Assigning credit to individual agents for the team's successes or failures is a key problem for a multiagent systems. How do we do this for a multiple objective problem? This question in a broad sense forms the central point of my doctoral dissertation. I partially answered this question in this 2014b SEAL paper, where I studied credit assignment using objective aggregation methods.
Air traffic is an extremely complex system, and unforeseen consequences can arise from the interaction between humans and new technologies. I developed an agent-based simulation to assess the possible impact of introducing new technologies into air traffic control.
For more details, see my 2014 GECCO paper.
Pareto-based multi-objective methods can be expensive, and it isn't clear how they extend to multiagent systems. I developed an adaptive scalarization method that transforms the objective space to be easier to deal with. With this a cheap linear combination of transformed objectives performs on-par with expensive Pareto-based methods. Results include a 10x reduction in computation time and the ability to attain the same performance as other state-of-the-art methods in less than 1/3 of the samples. We have applied PaCcET to domains such as rover exploration, hybrid power generation, and microgrid coordination.
For more details on the PaCcET algorithm, see my 2014a SEAL paper.
My research focuses on the optimization of messy, difficult to model systems. In this type of system, it is typically not a simple task to enumerate the quantity that should be optimized, which leads to a multi-objective optimization (MOO) problem. Furthermore, as we speak of increasingly complex systems, the benefits of decentralization become greater, which creates a multiagent system (MAS). My research is at the interface of these two types of problems (which are each fields of research in their own right), creating a multi-objective multiagent systems (MOMAS).

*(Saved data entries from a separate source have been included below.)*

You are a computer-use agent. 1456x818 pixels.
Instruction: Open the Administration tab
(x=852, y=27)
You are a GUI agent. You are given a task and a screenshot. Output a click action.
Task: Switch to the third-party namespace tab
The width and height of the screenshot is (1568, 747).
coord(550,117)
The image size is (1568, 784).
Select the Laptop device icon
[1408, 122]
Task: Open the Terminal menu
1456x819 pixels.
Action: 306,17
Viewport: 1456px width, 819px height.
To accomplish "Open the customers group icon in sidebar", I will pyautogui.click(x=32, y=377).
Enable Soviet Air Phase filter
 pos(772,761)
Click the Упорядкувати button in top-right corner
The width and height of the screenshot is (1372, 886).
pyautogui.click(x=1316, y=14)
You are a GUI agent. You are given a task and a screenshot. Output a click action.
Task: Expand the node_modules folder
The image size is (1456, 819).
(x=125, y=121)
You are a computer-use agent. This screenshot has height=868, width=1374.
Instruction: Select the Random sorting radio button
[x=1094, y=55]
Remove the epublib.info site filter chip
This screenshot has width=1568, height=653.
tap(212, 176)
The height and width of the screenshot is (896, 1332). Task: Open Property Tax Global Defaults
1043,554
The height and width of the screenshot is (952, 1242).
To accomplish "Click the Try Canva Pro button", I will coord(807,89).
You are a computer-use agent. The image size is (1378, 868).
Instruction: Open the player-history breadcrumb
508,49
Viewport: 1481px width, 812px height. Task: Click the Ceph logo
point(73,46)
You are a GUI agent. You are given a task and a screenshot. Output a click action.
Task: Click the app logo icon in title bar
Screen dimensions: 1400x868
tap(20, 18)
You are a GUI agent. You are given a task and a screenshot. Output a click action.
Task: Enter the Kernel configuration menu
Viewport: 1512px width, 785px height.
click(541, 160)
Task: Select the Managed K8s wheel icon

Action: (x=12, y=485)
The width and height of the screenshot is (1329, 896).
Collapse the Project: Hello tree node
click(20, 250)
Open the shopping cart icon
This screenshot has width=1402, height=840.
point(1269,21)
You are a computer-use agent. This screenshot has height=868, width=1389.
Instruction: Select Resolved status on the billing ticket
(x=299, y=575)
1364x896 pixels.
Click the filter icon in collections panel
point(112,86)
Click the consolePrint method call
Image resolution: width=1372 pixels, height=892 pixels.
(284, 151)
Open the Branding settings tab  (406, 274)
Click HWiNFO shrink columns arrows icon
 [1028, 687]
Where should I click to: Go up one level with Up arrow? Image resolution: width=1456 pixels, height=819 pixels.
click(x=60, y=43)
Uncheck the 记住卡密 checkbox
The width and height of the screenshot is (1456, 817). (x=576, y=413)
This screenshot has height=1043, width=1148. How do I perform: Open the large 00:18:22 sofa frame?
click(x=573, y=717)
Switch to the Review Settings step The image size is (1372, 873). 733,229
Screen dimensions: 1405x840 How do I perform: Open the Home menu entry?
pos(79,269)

More details on my research can be found in this one-page white paper.
Autonomous rovers are one of the most exciting opportunities for exploring other planets. A team of ten robots can perform much better on this task than a single robot running ten times as long, so multiagent systems are a natural solution.
One domain I use to test algorithms I develop models multiple robots exploring an unknown area, attempting to find points of interest. They can have heterogeneous sensor packages or communication capabilities, and must cooperate to make the best observations of their environment as quickly as possible.